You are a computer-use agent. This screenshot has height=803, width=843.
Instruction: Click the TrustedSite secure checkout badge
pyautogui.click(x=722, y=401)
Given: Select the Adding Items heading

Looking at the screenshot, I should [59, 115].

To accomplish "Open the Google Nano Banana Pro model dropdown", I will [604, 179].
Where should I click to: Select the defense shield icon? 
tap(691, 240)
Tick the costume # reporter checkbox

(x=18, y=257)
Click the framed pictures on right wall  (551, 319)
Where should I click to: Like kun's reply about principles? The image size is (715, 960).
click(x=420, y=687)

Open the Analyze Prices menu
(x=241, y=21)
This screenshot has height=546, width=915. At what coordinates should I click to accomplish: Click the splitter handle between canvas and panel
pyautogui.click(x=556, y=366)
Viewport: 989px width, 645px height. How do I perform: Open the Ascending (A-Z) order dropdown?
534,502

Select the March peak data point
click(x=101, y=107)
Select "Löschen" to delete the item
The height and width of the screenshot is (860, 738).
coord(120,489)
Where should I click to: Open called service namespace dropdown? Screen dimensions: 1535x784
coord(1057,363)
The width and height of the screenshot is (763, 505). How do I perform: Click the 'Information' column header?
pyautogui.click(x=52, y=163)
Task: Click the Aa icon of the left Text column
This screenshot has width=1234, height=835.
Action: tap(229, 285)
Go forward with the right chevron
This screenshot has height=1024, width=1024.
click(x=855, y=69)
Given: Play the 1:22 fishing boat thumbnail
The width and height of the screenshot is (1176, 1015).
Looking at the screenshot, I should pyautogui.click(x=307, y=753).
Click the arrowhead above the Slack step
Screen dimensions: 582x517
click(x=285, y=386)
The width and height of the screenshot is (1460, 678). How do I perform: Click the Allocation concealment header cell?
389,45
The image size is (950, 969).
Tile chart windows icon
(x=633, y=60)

○ ○ ○ ○

The answer should be the exact lines running from the line containing "This screenshot has width=1234, height=835." to the last line of the entries, with nothing else.

_Answer box_.
This screenshot has width=1234, height=835.
Action: tap(229, 285)
Go forward with the right chevron
This screenshot has height=1024, width=1024.
click(x=855, y=69)
Given: Play the 1:22 fishing boat thumbnail
The width and height of the screenshot is (1176, 1015).
Looking at the screenshot, I should pyautogui.click(x=307, y=753).
Click the arrowhead above the Slack step
Screen dimensions: 582x517
click(x=285, y=386)
The width and height of the screenshot is (1460, 678). How do I perform: Click the Allocation concealment header cell?
389,45
The image size is (950, 969).
Tile chart windows icon
(x=633, y=60)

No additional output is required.